Exercise prompt: Format every line of the listing below as a JSON list of strings, one string per line, and leave out the blank lines.
--------
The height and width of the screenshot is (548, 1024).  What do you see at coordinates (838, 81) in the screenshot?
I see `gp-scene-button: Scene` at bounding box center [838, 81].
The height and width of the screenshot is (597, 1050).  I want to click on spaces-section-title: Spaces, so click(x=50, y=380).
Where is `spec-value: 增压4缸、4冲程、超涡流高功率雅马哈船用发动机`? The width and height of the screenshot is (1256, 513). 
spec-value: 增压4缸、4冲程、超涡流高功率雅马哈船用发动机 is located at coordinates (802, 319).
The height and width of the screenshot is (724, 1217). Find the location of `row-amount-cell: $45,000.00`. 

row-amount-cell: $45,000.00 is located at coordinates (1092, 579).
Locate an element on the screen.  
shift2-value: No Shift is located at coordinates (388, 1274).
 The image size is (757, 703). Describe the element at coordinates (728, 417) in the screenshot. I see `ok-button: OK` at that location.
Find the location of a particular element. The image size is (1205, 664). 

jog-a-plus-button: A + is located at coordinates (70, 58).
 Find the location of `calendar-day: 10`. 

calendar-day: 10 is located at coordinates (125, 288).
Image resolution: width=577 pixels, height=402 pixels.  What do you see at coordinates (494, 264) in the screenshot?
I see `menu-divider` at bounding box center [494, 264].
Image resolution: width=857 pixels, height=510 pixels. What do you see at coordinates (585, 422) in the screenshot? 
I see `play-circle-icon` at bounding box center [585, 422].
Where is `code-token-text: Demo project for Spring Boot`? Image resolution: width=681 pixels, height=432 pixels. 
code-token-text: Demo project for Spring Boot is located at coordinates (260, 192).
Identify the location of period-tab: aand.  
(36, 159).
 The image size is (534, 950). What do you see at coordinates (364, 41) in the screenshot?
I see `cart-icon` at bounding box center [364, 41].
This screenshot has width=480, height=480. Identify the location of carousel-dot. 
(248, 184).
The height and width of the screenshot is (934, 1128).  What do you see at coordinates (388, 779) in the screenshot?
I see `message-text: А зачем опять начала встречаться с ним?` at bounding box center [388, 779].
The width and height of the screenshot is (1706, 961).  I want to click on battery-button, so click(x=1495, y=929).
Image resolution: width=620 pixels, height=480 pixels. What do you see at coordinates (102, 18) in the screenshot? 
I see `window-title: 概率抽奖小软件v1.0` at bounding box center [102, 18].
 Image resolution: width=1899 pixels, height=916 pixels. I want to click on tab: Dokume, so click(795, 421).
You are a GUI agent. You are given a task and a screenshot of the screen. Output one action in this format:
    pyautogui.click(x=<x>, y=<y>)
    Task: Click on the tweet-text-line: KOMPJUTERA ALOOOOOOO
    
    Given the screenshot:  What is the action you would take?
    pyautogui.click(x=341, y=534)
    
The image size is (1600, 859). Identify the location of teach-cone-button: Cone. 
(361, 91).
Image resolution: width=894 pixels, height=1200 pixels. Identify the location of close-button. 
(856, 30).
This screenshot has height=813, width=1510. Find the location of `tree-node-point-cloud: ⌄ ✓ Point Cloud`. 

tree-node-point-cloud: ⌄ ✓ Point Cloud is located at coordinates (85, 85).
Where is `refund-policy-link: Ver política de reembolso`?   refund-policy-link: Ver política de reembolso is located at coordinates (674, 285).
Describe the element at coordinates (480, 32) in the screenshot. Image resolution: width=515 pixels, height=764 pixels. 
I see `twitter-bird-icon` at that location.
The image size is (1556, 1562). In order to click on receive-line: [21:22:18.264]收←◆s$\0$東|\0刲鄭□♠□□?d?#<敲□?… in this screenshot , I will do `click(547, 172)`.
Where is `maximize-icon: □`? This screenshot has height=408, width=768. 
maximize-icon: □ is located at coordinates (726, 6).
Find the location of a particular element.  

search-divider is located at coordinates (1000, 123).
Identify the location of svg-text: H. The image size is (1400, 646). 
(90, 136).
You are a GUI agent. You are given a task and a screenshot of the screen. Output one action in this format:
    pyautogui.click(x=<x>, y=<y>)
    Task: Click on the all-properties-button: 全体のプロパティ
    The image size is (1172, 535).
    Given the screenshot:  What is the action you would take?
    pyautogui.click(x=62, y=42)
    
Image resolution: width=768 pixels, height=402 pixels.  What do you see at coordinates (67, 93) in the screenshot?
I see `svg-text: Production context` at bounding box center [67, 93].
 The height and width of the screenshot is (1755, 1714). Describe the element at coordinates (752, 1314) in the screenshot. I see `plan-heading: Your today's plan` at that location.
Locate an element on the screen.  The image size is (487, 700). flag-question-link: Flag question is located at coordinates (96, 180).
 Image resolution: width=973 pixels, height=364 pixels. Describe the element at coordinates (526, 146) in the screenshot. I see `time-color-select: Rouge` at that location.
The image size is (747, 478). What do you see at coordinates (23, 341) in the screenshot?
--------
Finished exercise:
[
  "The height and width of the screenshot is (548, 1024).  What do you see at coordinates (838, 81) in the screenshot?",
  "I see `gp-scene-button: Scene` at bounding box center [838, 81].",
  "The height and width of the screenshot is (597, 1050).  I want to click on spaces-section-title: Spaces, so click(x=50, y=380).",
  "Where is `spec-value: 增压4缸、4冲程、超涡流高功率雅马哈船用发动机`? The width and height of the screenshot is (1256, 513). ",
  "spec-value: 增压4缸、4冲程、超涡流高功率雅马哈船用发动机 is located at coordinates (802, 319).",
  "The height and width of the screenshot is (724, 1217). Find the location of `row-amount-cell: $45,000.00`. ",
  "row-amount-cell: $45,000.00 is located at coordinates (1092, 579).",
  "Locate an element on the screen.  ",
  "shift2-value: No Shift is located at coordinates (388, 1274).",
  " The image size is (757, 703). Describe the element at coordinates (728, 417) in the screenshot. I see `ok-button: OK` at that location.",
  "Find the location of a particular element. The image size is (1205, 664). ",
  "jog-a-plus-button: A + is located at coordinates (70, 58).",
  " Find the location of `calendar-day: 10`. ",
  "calendar-day: 10 is located at coordinates (125, 288).",
  "Image resolution: width=577 pixels, height=402 pixels.  What do you see at coordinates (494, 264) in the screenshot?",
  "I see `menu-divider` at bounding box center [494, 264].",
  "Image resolution: width=857 pixels, height=510 pixels. What do you see at coordinates (585, 422) in the screenshot? ",
  "I see `play-circle-icon` at bounding box center [585, 422].",
  "Where is `code-token-text: Demo project for Spring Boot`? Image resolution: width=681 pixels, height=432 pixels. ",
  "code-token-text: Demo project for Spring Boot is located at coordinates (260, 192).",
  "Identify the location of period-tab: aand.  ",
  "(36, 159).",
  " The image size is (534, 950). What do you see at coordinates (364, 41) in the screenshot?",
  "I see `cart-icon` at bounding box center [364, 41].",
  "This screenshot has width=480, height=480. Identify the location of carousel-dot. ",
  "(248, 184).",
  "The height and width of the screenshot is (934, 1128).  What do you see at coordinates (388, 779) in the screenshot?",
  "I see `message-text: А зачем опять начала встречаться с ним?` at bounding box center [388, 779].",
  "The width and height of the screenshot is (1706, 961).  I want to click on battery-button, so click(x=1495, y=929).",
  "Image resolution: width=620 pixels, height=480 pixels. What do you see at coordinates (102, 18) in the screenshot? ",
  "I see `window-title: 概率抽奖小软件v1.0` at bounding box center [102, 18].",
  " Image resolution: width=1899 pixels, height=916 pixels. I want to click on tab: Dokume, so click(795, 421).",
  "You are a GUI agent. You are given a task and a screenshot of the screen. Output one action in this format:",
  "    pyautogui.click(x=<x>, y=<y>)",
  "    Task: Click on the tweet-text-line: KOMPJUTERA ALOOOOOOO",
  "    Given the screenshot:  What is the action you would take?",
  "    pyautogui.click(x=341, y=534)",
  "The image size is (1600, 859). Identify the location of teach-cone-button: Cone. ",
  "(361, 91).",
  "Image resolution: width=894 pixels, height=1200 pixels. Identify the location of close-button. ",
  "(856, 30).",
  "This screenshot has height=813, width=1510. Find the location of `tree-node-point-cloud: ⌄ ✓ Point Cloud`. ",
  "tree-node-point-cloud: ⌄ ✓ Point Cloud is located at coordinates (85, 85).",
  "Where is `refund-policy-link: Ver política de reembolso`?   refund-policy-link: Ver política de reembolso is located at coordinates (674, 285).",
  "Describe the element at coordinates (480, 32) in the screenshot. Image resolution: width=515 pixels, height=764 pixels. ",
  "I see `twitter-bird-icon` at that location.",
  "The image size is (1556, 1562). In order to click on receive-line: [21:22:18.264]收←◆s$\\0$東|\\0刲鄭□♠□□?d?#<敲□?… in this screenshot , I will do `click(547, 172)`.",
  "Where is `maximize-icon: □`? This screenshot has height=408, width=768. ",
  "maximize-icon: □ is located at coordinates (726, 6).",
  "Find the location of a particular element.  ",
  "search-divider is located at coordinates (1000, 123).",
  "Identify the location of svg-text: H. The image size is (1400, 646). ",
  "(90, 136).",
  "You are a GUI agent. You are given a task and a screenshot of the screen. Output one action in this format:",
  "    pyautogui.click(x=<x>, y=<y>)",
  "    Task: Click on the all-properties-button: 全体のプロパティ",
  "    The image size is (1172, 535).",
  "    Given the screenshot:  What is the action you would take?",
  "    pyautogui.click(x=62, y=42)",
  "Image resolution: width=768 pixels, height=402 pixels.  What do you see at coordinates (67, 93) in the screenshot?",
  "I see `svg-text: Production context` at bounding box center [67, 93].",
  " The height and width of the screenshot is (1755, 1714). Describe the element at coordinates (752, 1314) in the screenshot. I see `plan-heading: Your today's plan` at that location.",
  "Locate an element on the screen.  The image size is (487, 700). flag-question-link: Flag question is located at coordinates (96, 180).",
  " Image resolution: width=973 pixels, height=364 pixels. Describe the element at coordinates (526, 146) in the screenshot. I see `time-color-select: Rouge` at that location.",
  "The image size is (747, 478). What do you see at coordinates (23, 341) in the screenshot?"
]